[SUPPLIED DATA]
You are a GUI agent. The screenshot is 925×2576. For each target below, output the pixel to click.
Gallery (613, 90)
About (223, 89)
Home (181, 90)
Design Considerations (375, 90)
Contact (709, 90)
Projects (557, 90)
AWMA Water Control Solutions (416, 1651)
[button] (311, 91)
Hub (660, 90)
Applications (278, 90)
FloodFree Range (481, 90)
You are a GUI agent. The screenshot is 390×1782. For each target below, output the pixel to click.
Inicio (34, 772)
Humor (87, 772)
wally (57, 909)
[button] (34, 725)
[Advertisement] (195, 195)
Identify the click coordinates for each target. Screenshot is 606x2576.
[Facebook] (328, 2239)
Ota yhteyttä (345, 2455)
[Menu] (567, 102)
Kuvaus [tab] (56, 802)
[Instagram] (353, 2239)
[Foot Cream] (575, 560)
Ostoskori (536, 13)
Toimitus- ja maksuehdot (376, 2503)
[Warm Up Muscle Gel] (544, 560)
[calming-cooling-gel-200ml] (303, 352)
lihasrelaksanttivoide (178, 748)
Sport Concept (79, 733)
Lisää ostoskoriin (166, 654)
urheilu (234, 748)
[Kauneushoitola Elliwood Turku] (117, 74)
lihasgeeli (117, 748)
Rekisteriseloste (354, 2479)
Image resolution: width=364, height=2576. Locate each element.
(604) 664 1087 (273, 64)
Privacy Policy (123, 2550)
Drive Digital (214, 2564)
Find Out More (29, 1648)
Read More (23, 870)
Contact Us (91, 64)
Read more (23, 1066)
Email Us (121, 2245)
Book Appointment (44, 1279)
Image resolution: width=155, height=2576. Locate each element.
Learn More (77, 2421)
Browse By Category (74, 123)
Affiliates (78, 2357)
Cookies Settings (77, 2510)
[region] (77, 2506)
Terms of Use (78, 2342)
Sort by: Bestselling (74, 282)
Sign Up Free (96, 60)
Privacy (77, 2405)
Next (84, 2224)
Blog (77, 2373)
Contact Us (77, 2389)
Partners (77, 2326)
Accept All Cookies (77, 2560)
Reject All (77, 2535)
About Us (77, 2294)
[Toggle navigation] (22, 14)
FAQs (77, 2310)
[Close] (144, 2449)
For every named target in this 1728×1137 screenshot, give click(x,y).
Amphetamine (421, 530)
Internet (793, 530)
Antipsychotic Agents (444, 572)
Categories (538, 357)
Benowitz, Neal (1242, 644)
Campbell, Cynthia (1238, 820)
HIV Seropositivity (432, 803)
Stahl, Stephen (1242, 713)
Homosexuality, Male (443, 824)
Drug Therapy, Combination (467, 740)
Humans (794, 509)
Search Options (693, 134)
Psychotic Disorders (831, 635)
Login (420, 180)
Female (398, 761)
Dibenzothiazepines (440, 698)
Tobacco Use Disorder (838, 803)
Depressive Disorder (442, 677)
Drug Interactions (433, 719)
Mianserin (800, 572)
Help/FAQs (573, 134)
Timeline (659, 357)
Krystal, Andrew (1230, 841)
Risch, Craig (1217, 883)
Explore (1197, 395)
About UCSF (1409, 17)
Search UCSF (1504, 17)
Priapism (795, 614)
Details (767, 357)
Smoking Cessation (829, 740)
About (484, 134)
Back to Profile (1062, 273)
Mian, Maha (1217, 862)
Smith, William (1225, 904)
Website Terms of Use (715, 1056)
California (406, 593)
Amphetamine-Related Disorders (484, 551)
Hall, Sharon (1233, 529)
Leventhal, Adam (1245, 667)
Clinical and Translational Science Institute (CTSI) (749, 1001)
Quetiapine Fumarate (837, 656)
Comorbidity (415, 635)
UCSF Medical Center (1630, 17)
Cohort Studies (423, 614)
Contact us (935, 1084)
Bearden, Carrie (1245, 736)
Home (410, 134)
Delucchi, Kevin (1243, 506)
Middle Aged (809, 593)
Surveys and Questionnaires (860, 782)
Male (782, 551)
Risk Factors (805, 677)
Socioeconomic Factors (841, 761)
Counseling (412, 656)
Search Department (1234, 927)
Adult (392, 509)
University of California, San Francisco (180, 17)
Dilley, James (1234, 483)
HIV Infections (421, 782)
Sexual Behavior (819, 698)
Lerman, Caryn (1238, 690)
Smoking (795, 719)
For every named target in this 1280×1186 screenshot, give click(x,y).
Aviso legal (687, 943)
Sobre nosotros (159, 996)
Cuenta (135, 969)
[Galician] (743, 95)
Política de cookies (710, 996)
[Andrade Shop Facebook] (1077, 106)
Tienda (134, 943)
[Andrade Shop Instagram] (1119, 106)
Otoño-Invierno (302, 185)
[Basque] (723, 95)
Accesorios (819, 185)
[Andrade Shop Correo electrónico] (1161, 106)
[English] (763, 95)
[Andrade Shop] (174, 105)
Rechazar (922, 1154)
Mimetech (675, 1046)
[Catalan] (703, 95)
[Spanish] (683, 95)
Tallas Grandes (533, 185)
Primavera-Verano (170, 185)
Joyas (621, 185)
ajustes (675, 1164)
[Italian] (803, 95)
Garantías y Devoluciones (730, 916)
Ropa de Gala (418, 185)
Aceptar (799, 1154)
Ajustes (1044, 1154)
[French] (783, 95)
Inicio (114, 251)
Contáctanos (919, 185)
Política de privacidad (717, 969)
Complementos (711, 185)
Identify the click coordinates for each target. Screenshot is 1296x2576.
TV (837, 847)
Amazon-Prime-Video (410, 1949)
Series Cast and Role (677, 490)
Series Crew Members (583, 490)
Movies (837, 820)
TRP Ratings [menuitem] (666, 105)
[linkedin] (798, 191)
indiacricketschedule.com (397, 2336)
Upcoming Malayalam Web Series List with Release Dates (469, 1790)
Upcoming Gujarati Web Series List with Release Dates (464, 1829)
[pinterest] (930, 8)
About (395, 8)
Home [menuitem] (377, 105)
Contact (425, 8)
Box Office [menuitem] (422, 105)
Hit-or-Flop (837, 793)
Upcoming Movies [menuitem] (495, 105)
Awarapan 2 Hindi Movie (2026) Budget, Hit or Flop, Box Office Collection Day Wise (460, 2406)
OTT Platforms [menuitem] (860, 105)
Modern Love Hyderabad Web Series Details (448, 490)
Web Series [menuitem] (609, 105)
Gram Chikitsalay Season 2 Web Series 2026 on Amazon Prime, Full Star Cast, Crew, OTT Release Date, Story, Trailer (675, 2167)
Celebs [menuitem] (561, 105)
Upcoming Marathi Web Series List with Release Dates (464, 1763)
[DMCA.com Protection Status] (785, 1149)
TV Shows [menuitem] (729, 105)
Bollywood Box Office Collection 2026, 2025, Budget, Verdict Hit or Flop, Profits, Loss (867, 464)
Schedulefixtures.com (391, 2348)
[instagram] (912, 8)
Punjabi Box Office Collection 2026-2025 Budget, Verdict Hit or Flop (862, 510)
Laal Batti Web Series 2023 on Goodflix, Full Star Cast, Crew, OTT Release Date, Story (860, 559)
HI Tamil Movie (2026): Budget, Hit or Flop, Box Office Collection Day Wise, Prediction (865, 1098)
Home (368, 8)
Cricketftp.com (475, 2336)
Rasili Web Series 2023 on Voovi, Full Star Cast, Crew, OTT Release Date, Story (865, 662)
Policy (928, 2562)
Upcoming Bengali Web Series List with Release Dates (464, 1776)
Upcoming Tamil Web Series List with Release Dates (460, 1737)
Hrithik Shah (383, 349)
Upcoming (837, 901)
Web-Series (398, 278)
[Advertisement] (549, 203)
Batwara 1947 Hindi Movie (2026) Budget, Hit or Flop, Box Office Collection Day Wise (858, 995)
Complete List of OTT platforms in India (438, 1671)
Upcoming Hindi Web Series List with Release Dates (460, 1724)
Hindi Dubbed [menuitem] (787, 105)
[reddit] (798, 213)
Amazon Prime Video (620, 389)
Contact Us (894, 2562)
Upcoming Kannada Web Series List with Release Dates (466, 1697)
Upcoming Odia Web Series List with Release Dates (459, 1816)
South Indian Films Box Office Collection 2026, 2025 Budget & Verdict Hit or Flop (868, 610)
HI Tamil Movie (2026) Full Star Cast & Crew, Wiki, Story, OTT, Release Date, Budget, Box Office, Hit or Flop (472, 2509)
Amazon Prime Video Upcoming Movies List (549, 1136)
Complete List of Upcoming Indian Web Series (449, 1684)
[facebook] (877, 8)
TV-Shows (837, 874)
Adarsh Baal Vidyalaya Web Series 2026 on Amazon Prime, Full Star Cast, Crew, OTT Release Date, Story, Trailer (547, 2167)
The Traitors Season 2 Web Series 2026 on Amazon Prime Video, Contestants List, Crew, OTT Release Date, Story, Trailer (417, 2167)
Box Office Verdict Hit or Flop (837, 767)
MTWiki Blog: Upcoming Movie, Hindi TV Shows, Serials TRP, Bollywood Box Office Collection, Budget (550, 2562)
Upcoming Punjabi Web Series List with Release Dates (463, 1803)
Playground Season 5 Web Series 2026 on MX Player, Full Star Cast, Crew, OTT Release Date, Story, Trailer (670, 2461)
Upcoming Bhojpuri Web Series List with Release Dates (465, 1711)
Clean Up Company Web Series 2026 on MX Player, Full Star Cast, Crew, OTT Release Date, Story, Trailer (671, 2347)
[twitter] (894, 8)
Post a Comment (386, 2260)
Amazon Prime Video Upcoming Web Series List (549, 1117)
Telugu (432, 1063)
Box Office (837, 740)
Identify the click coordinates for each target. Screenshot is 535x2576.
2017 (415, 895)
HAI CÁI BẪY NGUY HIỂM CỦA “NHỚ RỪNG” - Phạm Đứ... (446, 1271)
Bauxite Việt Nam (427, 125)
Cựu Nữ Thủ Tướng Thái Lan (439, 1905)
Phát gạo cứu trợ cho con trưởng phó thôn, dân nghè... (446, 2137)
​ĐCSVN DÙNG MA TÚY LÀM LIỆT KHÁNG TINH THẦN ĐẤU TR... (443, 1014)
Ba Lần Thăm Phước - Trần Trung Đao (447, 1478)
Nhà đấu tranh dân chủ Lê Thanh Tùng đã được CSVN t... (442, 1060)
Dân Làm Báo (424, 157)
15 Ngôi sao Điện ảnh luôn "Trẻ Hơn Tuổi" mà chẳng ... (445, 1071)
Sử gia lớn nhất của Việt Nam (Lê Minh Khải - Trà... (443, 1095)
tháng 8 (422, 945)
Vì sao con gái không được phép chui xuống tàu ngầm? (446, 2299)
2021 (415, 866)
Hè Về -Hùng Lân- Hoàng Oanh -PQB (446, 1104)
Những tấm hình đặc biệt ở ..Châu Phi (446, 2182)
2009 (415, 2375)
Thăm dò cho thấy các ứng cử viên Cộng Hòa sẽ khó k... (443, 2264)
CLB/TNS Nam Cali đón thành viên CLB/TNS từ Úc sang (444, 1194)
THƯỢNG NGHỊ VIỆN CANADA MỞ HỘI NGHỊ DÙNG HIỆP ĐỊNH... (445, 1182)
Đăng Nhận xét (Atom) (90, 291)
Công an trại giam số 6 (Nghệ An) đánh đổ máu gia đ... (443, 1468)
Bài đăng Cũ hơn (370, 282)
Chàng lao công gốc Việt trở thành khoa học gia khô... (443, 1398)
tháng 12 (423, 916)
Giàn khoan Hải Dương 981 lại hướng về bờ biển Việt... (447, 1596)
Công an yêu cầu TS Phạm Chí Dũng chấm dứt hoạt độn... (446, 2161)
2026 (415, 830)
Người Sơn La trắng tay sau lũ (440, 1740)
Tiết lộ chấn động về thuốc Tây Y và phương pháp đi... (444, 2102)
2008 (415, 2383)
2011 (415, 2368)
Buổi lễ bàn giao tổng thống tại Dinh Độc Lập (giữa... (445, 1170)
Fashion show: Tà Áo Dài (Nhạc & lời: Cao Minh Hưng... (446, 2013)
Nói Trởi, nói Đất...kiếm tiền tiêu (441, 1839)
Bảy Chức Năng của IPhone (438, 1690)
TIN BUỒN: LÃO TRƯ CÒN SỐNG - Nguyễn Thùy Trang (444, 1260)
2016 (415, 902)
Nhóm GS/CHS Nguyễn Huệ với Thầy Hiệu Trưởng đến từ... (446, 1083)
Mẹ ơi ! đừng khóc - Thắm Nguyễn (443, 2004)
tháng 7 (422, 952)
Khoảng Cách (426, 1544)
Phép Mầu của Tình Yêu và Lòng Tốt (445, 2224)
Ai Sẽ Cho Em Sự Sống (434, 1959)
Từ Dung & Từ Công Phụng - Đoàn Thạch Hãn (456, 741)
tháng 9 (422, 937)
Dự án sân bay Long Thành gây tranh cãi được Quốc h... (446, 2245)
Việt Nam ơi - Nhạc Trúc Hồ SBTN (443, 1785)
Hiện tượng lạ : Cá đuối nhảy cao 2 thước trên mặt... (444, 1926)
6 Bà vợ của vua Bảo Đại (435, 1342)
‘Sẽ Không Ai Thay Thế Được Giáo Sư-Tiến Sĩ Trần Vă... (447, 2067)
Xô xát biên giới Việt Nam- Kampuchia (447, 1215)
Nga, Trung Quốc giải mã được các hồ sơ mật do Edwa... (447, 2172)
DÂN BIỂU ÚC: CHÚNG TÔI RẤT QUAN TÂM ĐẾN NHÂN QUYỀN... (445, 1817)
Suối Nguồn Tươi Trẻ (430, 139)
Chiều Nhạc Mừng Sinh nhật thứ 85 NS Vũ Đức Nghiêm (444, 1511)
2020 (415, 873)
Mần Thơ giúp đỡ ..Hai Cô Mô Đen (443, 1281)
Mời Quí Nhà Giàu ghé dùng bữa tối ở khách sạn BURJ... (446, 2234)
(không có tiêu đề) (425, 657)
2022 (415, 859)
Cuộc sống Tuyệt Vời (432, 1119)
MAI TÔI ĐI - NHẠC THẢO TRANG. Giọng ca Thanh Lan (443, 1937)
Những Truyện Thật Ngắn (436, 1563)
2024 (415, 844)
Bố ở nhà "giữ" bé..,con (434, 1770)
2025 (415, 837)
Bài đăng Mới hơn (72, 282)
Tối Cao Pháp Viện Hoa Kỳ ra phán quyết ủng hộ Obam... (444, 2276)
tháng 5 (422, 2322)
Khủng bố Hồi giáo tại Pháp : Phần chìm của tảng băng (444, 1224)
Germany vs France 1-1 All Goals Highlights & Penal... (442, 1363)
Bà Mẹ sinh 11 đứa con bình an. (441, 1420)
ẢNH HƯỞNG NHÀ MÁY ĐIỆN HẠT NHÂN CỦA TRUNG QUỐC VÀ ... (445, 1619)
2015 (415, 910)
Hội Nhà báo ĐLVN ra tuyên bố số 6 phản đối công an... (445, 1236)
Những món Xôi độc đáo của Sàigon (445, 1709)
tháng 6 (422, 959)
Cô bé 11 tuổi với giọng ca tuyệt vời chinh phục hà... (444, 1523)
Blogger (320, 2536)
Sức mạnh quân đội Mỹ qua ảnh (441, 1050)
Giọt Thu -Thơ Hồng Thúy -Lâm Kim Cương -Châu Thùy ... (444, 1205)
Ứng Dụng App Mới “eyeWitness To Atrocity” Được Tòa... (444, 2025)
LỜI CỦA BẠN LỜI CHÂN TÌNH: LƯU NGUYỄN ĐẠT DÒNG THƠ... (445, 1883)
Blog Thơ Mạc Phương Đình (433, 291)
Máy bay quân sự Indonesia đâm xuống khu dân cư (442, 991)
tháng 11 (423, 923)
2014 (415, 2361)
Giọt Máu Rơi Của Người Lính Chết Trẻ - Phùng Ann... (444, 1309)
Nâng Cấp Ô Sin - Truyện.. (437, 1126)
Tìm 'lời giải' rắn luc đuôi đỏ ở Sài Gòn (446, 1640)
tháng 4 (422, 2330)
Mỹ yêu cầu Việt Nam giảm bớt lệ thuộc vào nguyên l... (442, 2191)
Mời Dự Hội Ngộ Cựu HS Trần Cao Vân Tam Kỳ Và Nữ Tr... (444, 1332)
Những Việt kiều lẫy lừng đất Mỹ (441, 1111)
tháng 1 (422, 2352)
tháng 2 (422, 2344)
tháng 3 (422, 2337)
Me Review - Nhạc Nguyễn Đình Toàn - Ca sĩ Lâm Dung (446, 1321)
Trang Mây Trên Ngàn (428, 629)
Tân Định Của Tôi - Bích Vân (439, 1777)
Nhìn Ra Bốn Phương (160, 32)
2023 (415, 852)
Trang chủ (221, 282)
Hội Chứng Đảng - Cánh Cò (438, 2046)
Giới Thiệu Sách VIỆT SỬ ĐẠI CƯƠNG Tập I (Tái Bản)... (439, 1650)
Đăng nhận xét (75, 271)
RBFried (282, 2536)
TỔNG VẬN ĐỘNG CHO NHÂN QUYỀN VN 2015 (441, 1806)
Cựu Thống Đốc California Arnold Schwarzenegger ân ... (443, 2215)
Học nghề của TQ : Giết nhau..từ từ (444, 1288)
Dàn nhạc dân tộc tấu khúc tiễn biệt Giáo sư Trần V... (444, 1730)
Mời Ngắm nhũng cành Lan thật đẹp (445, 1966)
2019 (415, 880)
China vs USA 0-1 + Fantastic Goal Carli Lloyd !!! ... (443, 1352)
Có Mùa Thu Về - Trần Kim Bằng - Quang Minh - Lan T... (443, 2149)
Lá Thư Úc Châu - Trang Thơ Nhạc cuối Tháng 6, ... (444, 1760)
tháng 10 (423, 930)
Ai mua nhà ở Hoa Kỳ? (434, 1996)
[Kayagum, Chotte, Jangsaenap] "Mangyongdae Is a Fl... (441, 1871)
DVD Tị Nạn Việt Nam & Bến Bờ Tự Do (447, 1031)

[YOUR ASSIGNMENT]
The lines to copy run from the start of the records above through the line holding "Internet (793, 530)"; give them exactly, both ends included, and nothing else.

[SOLUTION]
You are a GUI agent. The screenshot is 925×2576. For each target below, output the pixel to click.
Gallery (613, 90)
About (223, 89)
Home (181, 90)
Design Considerations (375, 90)
Contact (709, 90)
Projects (557, 90)
AWMA Water Control Solutions (416, 1651)
[button] (311, 91)
Hub (660, 90)
Applications (278, 90)
FloodFree Range (481, 90)
You are a GUI agent. The screenshot is 390×1782. For each target below, output the pixel to click.
Inicio (34, 772)
Humor (87, 772)
wally (57, 909)
[button] (34, 725)
[Advertisement] (195, 195)
Identify the click coordinates for each target. Screenshot is 606x2576.
[Facebook] (328, 2239)
Ota yhteyttä (345, 2455)
[Menu] (567, 102)
Kuvaus [tab] (56, 802)
[Instagram] (353, 2239)
[Foot Cream] (575, 560)
Ostoskori (536, 13)
Toimitus- ja maksuehdot (376, 2503)
[Warm Up Muscle Gel] (544, 560)
[calming-cooling-gel-200ml] (303, 352)
lihasrelaksanttivoide (178, 748)
Sport Concept (79, 733)
Lisää ostoskoriin (166, 654)
urheilu (234, 748)
[Kauneushoitola Elliwood Turku] (117, 74)
lihasgeeli (117, 748)
Rekisteriseloste (354, 2479)
Image resolution: width=364, height=2576. Locate each element.
(604) 664 1087 (273, 64)
Privacy Policy (123, 2550)
Drive Digital (214, 2564)
Find Out More (29, 1648)
Read More (23, 870)
Contact Us (91, 64)
Read more (23, 1066)
Email Us (121, 2245)
Book Appointment (44, 1279)
Image resolution: width=155, height=2576. Locate each element.
Learn More (77, 2421)
Browse By Category (74, 123)
Affiliates (78, 2357)
Cookies Settings (77, 2510)
[region] (77, 2506)
Terms of Use (78, 2342)
Sort by: Bestselling (74, 282)
Sign Up Free (96, 60)
Privacy (77, 2405)
Next (84, 2224)
Blog (77, 2373)
Contact Us (77, 2389)
Partners (77, 2326)
Accept All Cookies (77, 2560)
Reject All (77, 2535)
About Us (77, 2294)
[Toggle navigation] (22, 14)
FAQs (77, 2310)
[Close] (144, 2449)
For every named target in this 1728×1137 screenshot, give click(x,y).
Amphetamine (421, 530)
Internet (793, 530)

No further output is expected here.